Faster and Better RGB Palette Fades



Welcome coders, to another article for Hugi diskmag. I will describe RGB palette fading, and a simple, fast way to get a better fade.

Fades are important as they can help to smooth the transition from one part into another. Let's face it, they look much better than a sudden clear-screen.

They give a more cinematic feel to your productions, be they demos, intros or full blown games. They should be used very carefully, otherwise the audience will get very bored, very quickly watching the same fade 50 times over. Perhaps the best place for a fade-out (fade to black) is at the end of your production just before it exits back to DOS/Windoze 89 etc.

The Problem

The easiest fade to do, is the fade-to-black. This is where all the individual components of an R,G,B palette (the Red, the Green and the Blue of each of your 256 or so colours) are slowly, and smoothly decreased towards black (Red=0, Green=0, Blue=0).

Once you have the fade-out routine you will want to write a fade-in routine. This is the opposite of a fade-out (surprise, surprise). You begin with an all black palette, where all 256 or so colours have the value Red=0, Green=0, Blue=0, and then you slowly increase each component until it matches the final palette's R,G,B values.

So it seems that we need to write two routines for fading, a fade-out and a fade-in routine. But, a more flexible way would be to write a single routine which fades from a starting-palette to a destination-palette. Then we could specify an all black palette as our destination to create a fade-out, and likewise we could start with an all black palette and give our final palette as the destination to produce a fade-in.


Unless you choose a strange way to store your RGB palettes there will be a block of 768 bytes, where each byte has a value from 0 to 63 (00..3F hex). We arrive at the number 768 because there are 3 bytes per color (a Red byte, a Green byte, and a Blue byte) and because there are 256 colors.

Sorry if this seems obvious, but there may be some "newbie" coders reading and we wouldn't want to scare them off this early in the article.

Let's begin with a fade-out routine, I will describe the more flexible method later on.

Because a Red, Green and Blue byte in our palette all share the same property (of having a value from 0 to 63) we can use a single operation for all three, and so a really easy loop of 768 iterations can be used.

In the loop we take each palette byte, if it's non-zero then we decrement it.

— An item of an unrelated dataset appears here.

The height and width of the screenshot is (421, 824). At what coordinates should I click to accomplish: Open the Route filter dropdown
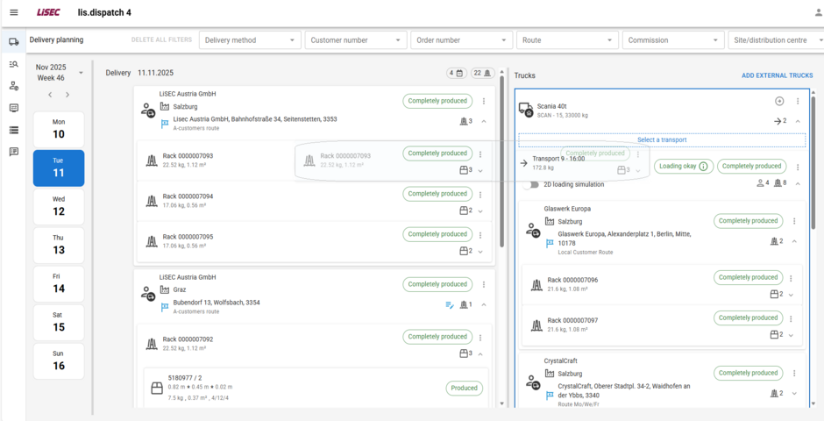[567, 40]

         [ES:DI] --> palette

         MOV    CX, 768           ; = 256 * 3 bytes to fade
         MOV    AL, ES:[DI]       ; get a palette byte
         CMP    AL, 0
         JNZ    SHORT fadeout3    ; is it already 0?
         DEC    AL                ; else descrease it by 1
         STOSB                    ; store the palette byte
         LOOP   fadeout2          ; and repeat for the entire palette

I didn't say palette fading was difficult, did I?

The above code will only decrease each component of the palette once, of course you still need to set the VGA colors using this palette, wait for the normal V-Sync signal and repeat the process.

But how do we know when all 256 colours have been faded out?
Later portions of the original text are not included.